A speech disorder can be simply defined as a problem with making sounds. Broadly they include:
- Articulation disorders: these are disorders in taking out a particular sound of a syllable. This is mainly because of faulty placement of tongue on different mouth parts for saying out a sound. For instance, a child may say ‘bonn’ for ‘ball’.
- Fluency disorders: These include problems such as stuttering, here the flow of speech is interrupted by unusual stops, partial-word repetitions (“b..b…bye”), or prolonging sounds and syllables (ssssoap).
- Voice disorders (disorders of resonance): Sometimes the pitch, volume of voice quality are such that the listener is not able to get an idea of what is being said. Also the child is seen to show discomfort while speaking. For instance, pitch might be too high or extremely low.
This is a disorder in which a child can say single words but has trouble putting words together to convey ideas. Language impairment can be both in understanding other people’s sentences (comprehension) and in expressing oneself. We mainly treat three types of disorders.
- Receptive disorders – These are the most common disorders. They mostly relate to problems with understanding or processing language.
- Expressive Disorders – Children with expressive disorders have difficulty putting words together to form a sentence or meaningful phrase. They usually have a very limited vocabulary and are unable to communicate.
- Cognitive-Communicative Disorders – Sometimes language disorders are the result of cognitive delays (eg, lack of attention, poor memory skills, lack of regulation, problem solving, etc.).
This is also one of the major categories wherein we give speech therapy to special kids. These are normally children who find it difficult to eat or drink. For instance, a five year old child dependent on mashed foods, or a three year old not able to sip from a sipper.
These are categorized as Dysphagia /oral feeding disorders and include problems with chewing and swallowing, coughing, gagging, and refusing foods.

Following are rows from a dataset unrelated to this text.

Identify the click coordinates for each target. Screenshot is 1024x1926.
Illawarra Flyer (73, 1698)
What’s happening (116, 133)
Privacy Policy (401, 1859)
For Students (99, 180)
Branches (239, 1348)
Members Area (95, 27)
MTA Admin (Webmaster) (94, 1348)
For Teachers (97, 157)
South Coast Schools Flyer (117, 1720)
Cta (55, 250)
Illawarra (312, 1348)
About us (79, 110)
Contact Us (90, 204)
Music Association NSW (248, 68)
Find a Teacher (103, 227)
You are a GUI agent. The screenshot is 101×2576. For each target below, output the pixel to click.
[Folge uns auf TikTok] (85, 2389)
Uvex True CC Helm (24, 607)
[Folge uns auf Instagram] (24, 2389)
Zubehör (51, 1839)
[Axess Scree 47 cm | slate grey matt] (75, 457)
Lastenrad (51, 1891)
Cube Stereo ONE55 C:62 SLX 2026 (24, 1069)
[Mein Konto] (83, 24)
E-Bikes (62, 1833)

What Do Speech Therapist Do at Crafting Lives
In speech-language therapy, a speech therapist works with a child one-on-one, usually 5-6 hours a week. When the child is ready, we also have a group class once a week for teaching social use of language. Speech Therapists use a variety of strategies, including:
The Speech therapist interacts with a child in one to one setup by playing and talking, using pictures, books, objects, or ongoing events to stimulate language development. The therapist may model correct vocabulary and grammar, and use repetition exercises to build language skills.

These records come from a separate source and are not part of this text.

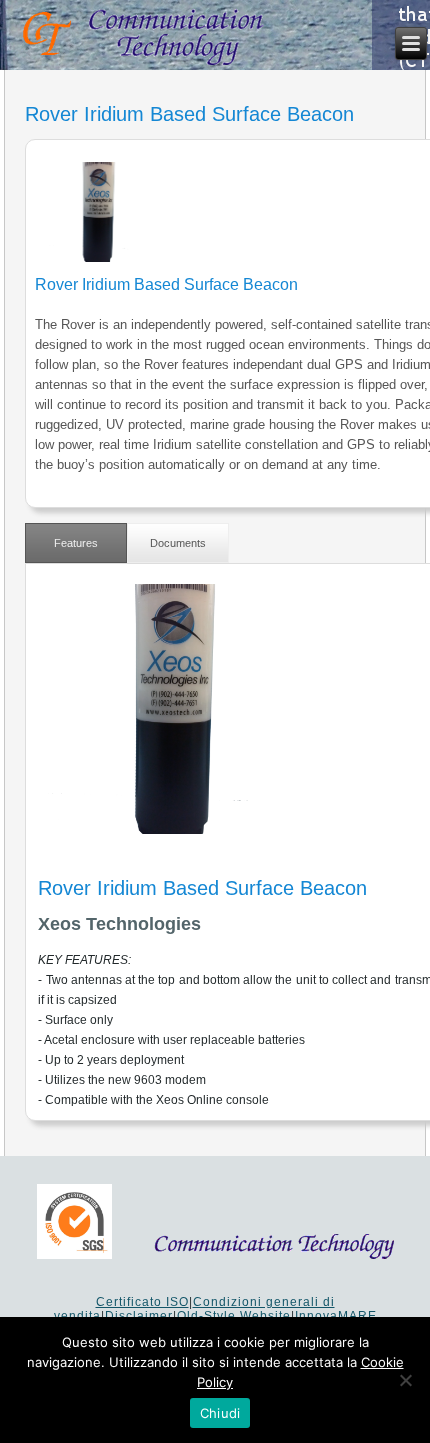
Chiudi (220, 1413)
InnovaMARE (336, 1316)
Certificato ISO (142, 1302)
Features (76, 543)
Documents (178, 543)
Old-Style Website (234, 1316)
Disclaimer (139, 1316)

Articulation, or sound production, exercises involve having the therapist model correct sounds and syllables in words and sentences for a child, often during play activities. The level of play is age-appropriate and related to the child’s specific needs. The SLP will show the child how to make certain sounds, such as the “r” sound, and may show how to move the tongue to make specific sounds.
The therapist may use a variety of oral exercises — including facial massage and various tongue, lip, and jaw exercises — to strengthen the muscles of the mouth for eating, drinking, and swallowing. The therapist also introduce different food textures and temperatures to increase a child’s oral awareness during eating and swallowing.
FAQ Related to Speech-Language Therapy
Children might need speech-language therapy for many reasons, including:
- hearing impairments
- cognitive (intellectual, thinking) or other developmental delays
- weak oral muscles
- Autism (ASD)
- motor planning problems
- articulation problems
- fluency disorders
- respiratory problems (breathing disorders)
- feeding and swallowing disorders
- traumatic brain injury
Early intervention is the most important in any kind of speech disorder. Speech defects are not related just to taking out sounds, but may have other associated disorders. Hence, therapy should begin as soon as possible. Children who start therapy early (as early as 1.5-2 years) tend to have better results than those who begin later.
At Crafting Lives, we believe in empowering parents. It is very important that parents follow home plans and try to engage children in speech language activities as much as possible. Usually, children learn speech when they want to interact with others, hence an ‘intention to communicate’ is important in all speech- language interventions.
This is an ambiguous question, as it depends on many factors, viz. efficiency of the therapy plan, regularity of therapy sessions, kinds of special needs of the child, presence of any odd behaviours in the child, inputs at home, support from immediate environment etc. Also speech and language is not just learning words, it is quite vast- blending words, talking, narrating past incidences, understanding others and building up communication and so on.